I just got of an interesting bus ride. The driver started off by telling us how yesterday there were almost three head on collisions on the road. Then he decided to make it a tour bus, even though it wasn’t, and proceeded to play a decade old history video on the South Island starting at 7 am super loudly. When it was over, he talked the rest of the four hours about the areas we were passing, stories, history, yada yada all while driving on extremely windy roads with the ocean or a cliff edge on either direction. Alls well. I usually feel safer hitch hiking. Did I ever mention the time my friend and I got picked up from a woman who invited us to sleep at her home and then the three of us watched movies? So friendly.

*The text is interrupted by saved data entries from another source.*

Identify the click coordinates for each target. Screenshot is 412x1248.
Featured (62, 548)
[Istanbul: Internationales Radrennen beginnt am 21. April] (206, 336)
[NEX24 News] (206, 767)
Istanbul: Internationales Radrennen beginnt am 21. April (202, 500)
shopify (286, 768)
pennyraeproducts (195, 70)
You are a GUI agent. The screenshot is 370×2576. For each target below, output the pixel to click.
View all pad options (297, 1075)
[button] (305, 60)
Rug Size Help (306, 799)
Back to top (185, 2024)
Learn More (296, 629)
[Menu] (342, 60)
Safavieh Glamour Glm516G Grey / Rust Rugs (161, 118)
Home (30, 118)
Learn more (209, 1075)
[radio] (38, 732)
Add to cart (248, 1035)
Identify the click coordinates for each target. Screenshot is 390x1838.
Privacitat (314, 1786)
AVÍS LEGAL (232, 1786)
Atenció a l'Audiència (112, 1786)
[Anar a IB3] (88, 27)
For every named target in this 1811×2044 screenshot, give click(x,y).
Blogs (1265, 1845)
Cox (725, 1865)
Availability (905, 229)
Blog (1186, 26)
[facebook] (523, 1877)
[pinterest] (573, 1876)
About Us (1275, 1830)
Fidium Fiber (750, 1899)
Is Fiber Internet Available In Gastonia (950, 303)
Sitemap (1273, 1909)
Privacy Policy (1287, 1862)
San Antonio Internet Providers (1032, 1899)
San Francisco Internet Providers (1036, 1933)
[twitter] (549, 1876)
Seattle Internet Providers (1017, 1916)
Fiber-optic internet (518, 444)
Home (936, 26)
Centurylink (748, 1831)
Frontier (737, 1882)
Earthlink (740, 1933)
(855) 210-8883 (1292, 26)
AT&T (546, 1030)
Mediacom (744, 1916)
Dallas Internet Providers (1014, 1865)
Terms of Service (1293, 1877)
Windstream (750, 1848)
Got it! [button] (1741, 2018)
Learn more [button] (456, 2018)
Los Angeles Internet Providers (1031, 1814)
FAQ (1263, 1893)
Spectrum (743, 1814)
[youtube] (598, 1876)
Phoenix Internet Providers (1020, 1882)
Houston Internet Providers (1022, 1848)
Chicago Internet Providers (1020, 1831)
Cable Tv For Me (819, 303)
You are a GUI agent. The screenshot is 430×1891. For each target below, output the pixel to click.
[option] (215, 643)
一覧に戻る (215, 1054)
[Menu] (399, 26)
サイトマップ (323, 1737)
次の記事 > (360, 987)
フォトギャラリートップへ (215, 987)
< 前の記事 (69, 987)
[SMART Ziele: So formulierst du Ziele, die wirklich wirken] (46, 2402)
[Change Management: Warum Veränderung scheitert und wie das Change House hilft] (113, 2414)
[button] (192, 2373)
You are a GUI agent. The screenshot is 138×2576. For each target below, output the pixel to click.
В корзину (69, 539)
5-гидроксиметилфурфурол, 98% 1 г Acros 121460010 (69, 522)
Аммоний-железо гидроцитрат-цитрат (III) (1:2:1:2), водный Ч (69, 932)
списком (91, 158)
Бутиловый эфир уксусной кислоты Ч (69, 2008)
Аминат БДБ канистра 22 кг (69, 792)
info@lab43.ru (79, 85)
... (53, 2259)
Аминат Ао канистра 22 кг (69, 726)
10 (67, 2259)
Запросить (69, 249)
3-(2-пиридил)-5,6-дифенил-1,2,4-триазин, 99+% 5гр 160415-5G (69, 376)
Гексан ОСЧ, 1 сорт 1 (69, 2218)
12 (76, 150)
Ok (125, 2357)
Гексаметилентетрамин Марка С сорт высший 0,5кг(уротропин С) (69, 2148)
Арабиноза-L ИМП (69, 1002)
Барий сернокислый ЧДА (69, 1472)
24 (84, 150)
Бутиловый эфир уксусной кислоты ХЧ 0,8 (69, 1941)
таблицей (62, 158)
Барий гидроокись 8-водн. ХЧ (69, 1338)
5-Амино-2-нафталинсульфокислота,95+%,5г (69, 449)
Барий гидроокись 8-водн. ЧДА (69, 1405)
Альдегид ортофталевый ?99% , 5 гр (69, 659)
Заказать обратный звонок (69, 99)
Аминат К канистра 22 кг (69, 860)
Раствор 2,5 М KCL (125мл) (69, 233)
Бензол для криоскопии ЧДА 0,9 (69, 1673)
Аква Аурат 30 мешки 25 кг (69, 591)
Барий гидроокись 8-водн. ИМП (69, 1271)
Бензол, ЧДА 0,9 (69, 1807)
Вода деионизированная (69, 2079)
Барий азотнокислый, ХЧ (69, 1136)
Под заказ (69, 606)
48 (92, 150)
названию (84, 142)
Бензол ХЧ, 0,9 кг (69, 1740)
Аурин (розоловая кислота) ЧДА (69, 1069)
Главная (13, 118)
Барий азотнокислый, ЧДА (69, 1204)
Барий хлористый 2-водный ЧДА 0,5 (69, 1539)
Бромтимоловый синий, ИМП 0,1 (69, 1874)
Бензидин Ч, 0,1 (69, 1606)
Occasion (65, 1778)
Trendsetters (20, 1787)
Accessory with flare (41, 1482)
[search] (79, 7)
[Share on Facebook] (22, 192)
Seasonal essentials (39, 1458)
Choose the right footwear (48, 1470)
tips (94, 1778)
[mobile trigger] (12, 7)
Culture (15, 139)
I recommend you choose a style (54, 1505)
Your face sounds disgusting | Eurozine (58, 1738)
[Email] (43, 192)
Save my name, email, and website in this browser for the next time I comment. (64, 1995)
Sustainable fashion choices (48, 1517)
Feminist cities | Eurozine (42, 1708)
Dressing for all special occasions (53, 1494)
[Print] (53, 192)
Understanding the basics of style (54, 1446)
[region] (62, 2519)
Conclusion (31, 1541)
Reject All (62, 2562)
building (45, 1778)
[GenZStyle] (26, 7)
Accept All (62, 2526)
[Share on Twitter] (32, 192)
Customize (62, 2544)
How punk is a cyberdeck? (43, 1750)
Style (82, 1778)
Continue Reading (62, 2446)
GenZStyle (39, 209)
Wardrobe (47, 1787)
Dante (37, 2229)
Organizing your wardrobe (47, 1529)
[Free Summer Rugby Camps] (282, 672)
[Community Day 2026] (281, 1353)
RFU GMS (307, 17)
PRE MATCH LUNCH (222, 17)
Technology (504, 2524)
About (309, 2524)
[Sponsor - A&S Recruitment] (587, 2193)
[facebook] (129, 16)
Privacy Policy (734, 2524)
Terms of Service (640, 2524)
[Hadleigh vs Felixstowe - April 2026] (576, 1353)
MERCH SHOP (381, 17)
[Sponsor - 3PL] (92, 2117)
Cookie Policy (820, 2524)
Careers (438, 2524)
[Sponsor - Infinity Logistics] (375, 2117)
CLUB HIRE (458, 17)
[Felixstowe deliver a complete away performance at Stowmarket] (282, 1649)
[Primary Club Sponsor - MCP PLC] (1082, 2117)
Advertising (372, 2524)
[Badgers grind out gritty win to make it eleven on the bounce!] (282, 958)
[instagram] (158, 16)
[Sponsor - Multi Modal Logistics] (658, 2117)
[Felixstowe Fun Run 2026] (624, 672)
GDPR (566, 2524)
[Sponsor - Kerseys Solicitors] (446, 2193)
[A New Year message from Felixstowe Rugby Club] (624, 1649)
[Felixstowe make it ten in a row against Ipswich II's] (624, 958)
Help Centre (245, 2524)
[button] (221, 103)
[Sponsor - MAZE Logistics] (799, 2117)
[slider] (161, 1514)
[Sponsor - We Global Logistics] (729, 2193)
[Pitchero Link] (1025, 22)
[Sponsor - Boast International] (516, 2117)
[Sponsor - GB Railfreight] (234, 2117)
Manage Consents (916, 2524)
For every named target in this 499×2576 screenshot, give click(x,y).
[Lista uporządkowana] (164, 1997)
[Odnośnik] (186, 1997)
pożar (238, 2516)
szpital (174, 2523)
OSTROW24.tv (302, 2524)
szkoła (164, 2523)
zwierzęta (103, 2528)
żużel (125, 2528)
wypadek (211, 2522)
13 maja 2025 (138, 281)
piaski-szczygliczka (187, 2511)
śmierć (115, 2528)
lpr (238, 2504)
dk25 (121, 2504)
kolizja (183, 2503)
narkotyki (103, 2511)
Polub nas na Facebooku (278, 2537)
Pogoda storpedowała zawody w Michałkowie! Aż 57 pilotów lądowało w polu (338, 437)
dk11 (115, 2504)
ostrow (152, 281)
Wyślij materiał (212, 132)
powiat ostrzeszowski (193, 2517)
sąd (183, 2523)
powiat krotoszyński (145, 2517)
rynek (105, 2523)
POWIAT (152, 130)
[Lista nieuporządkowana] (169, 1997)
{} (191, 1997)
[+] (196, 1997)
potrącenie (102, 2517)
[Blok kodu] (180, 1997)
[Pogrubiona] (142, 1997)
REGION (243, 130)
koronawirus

New Zealand coffee: they don’t sell drip brew. What they do sell are long blacks, short blacks, flat whites, and then your usual latte or mochachino. It’s grape harvesting season on the vineyards. They especially make nice Sauvignon blanc and Pinot Noir. I visited a salmon farm the other day in a town called Twizel. We got to feed them and they would all jump up to get the nibbles. I visited Twizel only because the name intrigued me. However, there is nothing in twizel, besides a creek and a rope swing. ‘Wild’ deer farms are quite common here. It’s funny to see a bunch of deer in one pasture, just eating and looking around, instead of running away from cars or people into the woods, although some still do this.
All for now!
May you be whole. May you be a presence. May you live simply and healthfully. May you be filled with love.